Well... It was a choice. The book had some funny parts. Humorous quips that genuinely made me laugh out loud, but a majority of the time it was whiny, hard to get through, and kind of pointless? It seemed like some of the content was just filler? Like it didn’t contribute to backstory or the plot at all. And the ending was atrocious.
Ok i know i said I'll finish yesterday, but i had homework (despite my school starts on Monday). I didn't have a lot of expectations on this book and it surprised me in good ways: it touches subjects that sometimes as a girl you have prejudice against or we refuse to discuss (like masturbation). I enjoyed this one, i even consider it a 3.5 book
This is another book I read at my restaurant. I'd like to think I'm able to distinguish between chick lit that is also relatively good "reg lit," and the chick lit that's the epitome of the whole genre. This is just plain chick lit. Although I was entertained during several late nights when the bar was slow, and finished recovering from the intensity of "The Kindness of Strangers," I don't really have much to recommend. Bloom's protagonist does this weird internal dialogue in a different typeface than the rest of the novel, which I HATE aesthetically, and find sloppy in the literary sense as well, and then there's the total prudish approach to sex. At least in romance novels they don't beat around the bush (hah--n.p.i.). Finally, her attempts to make the heroine sympathetic sometimes just fall flat. Like a particularly weird scene involving a Lilith Fair-and-ectasy-induced epiphany. Lilith Fair, whatev. It's chick lit. Ecstasy? Really?? Weirddddddd.
This one feels really rushed. You know when you're telling someone a story but first you want to give the context? And so you rush through the context to get to the real story? That's what this book feels like. As if the whole thing is context. The writing is SO frantic.

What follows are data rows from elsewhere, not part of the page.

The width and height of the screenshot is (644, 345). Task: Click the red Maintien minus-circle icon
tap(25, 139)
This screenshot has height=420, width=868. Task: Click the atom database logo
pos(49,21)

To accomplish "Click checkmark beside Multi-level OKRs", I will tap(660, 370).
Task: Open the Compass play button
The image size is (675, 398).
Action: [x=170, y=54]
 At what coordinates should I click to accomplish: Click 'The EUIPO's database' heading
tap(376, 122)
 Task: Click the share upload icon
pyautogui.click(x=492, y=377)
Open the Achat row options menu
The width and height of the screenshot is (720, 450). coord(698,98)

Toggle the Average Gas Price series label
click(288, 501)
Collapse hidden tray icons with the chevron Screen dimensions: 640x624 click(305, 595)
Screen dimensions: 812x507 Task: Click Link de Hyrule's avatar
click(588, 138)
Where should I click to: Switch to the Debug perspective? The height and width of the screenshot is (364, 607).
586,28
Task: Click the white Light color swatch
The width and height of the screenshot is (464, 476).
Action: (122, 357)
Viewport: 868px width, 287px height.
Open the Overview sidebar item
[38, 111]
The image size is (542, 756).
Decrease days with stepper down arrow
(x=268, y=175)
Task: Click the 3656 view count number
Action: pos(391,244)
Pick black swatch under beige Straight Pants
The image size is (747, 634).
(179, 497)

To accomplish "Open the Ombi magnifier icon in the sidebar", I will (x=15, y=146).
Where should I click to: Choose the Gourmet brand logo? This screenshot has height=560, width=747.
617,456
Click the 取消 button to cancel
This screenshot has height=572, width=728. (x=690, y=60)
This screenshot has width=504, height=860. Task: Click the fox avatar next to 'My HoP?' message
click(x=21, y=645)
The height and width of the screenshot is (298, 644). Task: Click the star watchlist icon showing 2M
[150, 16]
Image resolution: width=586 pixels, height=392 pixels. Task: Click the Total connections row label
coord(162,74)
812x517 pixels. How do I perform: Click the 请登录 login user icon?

Adding to that problem is the immaturity. This is going to sound pretentious, but I think it might work for girls who like books like "He's Just Not That Into You" or maybe young-20-somethings into "Twilight."
So far I love how Rebecca Bloom describes the main character(Lilly)feelings about the "GIRL" things she goes through. Rebecca uses hip lingo so its easy to relate to what Lilly is feeling. GO REBECCA! (:
I almost never give up on a book once I start it, but 50 pages in, this one just is not doing it for me. For the first 20 or so pages , I liked the narrator's voice, but just not enough here to keep me turning the pages.
This bok was okay but i think taht it had way too many cuss words in it lolz weird thing to say.. but ending was ok and interesting.. im happy tat she found the one thing she had always wished for.